AVAILABLE DATA:
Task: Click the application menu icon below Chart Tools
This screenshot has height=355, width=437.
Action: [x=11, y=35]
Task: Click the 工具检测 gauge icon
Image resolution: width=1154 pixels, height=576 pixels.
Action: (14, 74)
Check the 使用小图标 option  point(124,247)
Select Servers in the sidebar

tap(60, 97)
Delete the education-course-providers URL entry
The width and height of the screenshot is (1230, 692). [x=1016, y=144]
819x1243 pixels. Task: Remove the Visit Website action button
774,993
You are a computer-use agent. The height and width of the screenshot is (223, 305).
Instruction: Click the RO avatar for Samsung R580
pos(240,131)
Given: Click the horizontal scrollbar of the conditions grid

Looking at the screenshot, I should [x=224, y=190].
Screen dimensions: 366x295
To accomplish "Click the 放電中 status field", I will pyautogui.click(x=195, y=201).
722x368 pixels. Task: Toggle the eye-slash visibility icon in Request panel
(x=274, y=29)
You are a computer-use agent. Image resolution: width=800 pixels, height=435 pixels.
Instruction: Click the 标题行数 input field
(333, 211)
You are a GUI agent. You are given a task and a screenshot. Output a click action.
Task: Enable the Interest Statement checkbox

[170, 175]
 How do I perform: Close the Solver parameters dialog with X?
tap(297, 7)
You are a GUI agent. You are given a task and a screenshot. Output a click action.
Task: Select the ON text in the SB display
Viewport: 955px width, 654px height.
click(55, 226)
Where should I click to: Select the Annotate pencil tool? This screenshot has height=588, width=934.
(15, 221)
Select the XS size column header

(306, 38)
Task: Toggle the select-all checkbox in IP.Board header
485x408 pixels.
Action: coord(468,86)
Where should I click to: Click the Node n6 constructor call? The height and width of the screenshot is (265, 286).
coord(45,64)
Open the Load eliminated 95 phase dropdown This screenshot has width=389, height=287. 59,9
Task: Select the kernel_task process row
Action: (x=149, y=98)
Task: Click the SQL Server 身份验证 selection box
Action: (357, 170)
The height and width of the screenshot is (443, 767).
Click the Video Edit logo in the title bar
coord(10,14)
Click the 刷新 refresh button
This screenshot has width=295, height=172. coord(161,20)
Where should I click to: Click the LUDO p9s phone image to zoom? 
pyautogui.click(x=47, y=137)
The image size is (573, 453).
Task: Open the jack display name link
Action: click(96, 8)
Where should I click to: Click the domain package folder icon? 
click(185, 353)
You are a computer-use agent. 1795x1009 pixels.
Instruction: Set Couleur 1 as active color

YOUR TASK: Taking the entries above, write out exactly the lines starting with the line containing "Delete the education-course-providers" and going on through the line containing "You are a computer-use agent. The", both included, and nothing else.

WRITTEN RESPONSE:
Delete the education-course-providers URL entry
The width and height of the screenshot is (1230, 692). [x=1016, y=144]
819x1243 pixels. Task: Remove the Visit Website action button
774,993
You are a computer-use agent. The height and width of the screenshot is (223, 305).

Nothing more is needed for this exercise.